Stress that caring for her is affecting you and be very clear you cannot do it any lomger. Don't let the social worker say well can you manage another two weeks, cause after that it will be you have managed for two weeks so you can manage further.

Mil needs respite now and the home Can support with assessing her needs...

Good luck and do not feel bad for saying you cannot do it!

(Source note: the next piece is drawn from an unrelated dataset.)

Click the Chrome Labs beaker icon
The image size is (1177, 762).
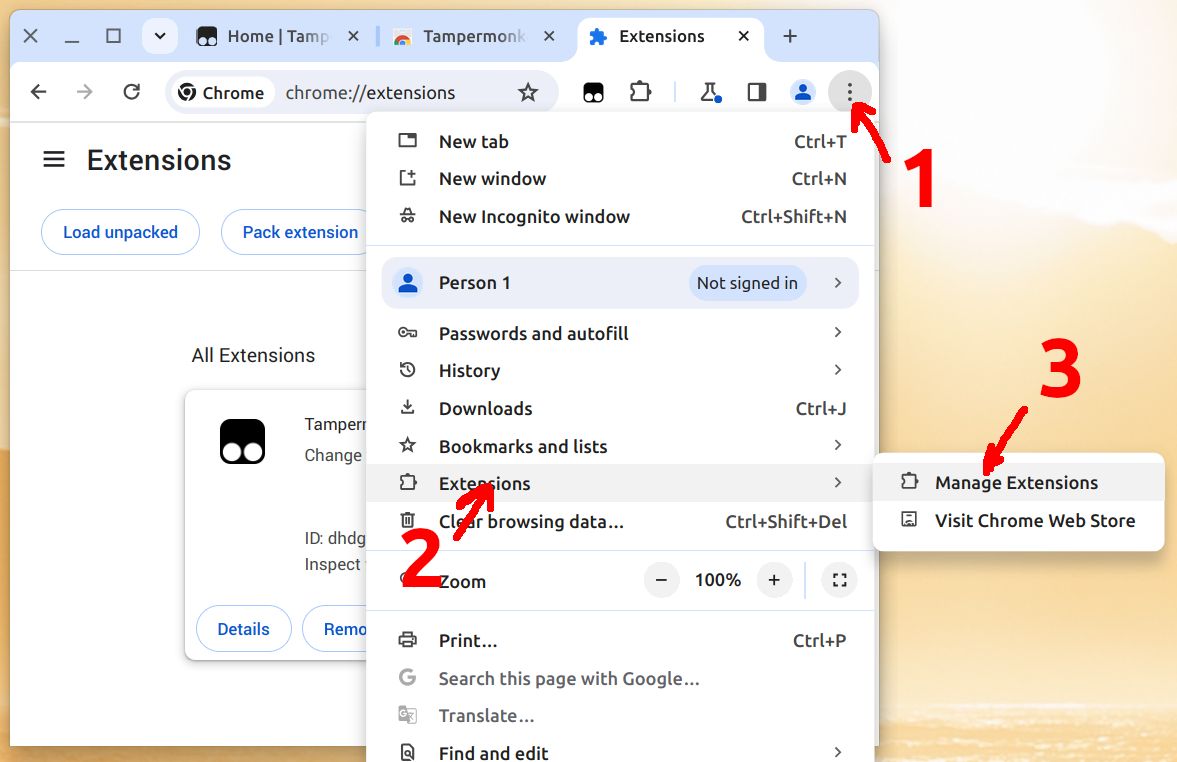[x=710, y=91]
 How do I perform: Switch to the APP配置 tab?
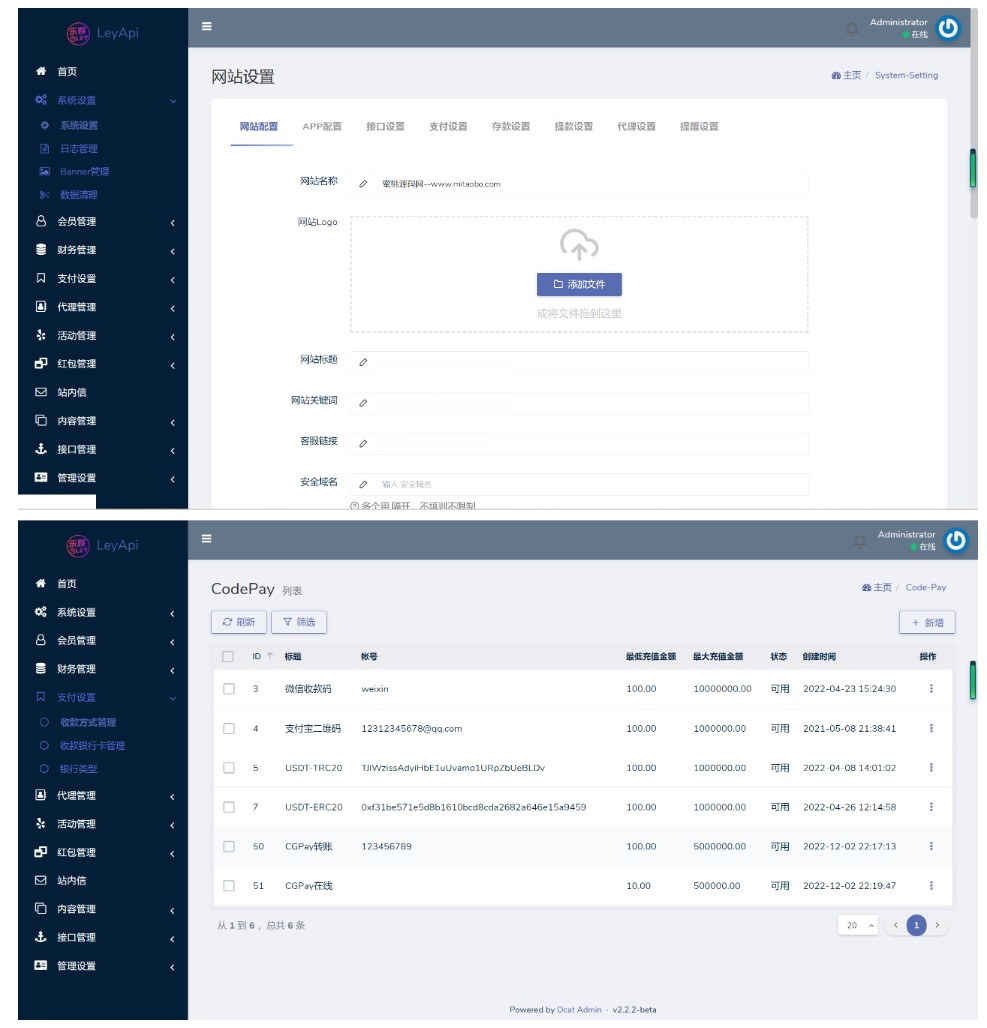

MrsElijahMikaelson1 · 03/03/2021 22:37
Flowers
joystir59 · 04/03/2021 11:30

That was short and sweet. The person who came was from the Independent Living team, to try and persuade me to keep mil here. I refused everything she offered, so now mil will be referred to the Planned Care team and allocated a social worker with a view to mil being placed in residential care.

OP posts:
rawalpindithelabrador · 04/03/2021 11:35

@joystir59

That was short and sweet. The person who came was from the Independent Living team, to try and persuade me to keep mil here. I refused everything she offered, so now mil will be referred to the Planned Care team and allocated a social worker with a view to mil being placed in residential care.
Yep, they'll do ANYTHING to leave them with someone else. You have to be very firm and chase them up and be prepared to walk the walk. 'My wife is deceased. I can no longer care for her mother.'
Gazelda · 04/03/2021 11:38

@joystir59

That was short and sweet. The person who came was from the Independent Living team, to try and persuade me to keep mil here. I refused everything she offered, so now mil will be referred to the Planned Care team and allocated a social worker with a view to mil being placed in residential care.
That's a good step forward. Did MIL speak honestly? It's going to take time and persistence on your part, but you'll get there. In the meantime, try to be kind to yourself. I don't think you've had space to grieve from your terrible loss. I'm so sorry that you have this extra issue to handle. Your SIL should be ashamed of herself.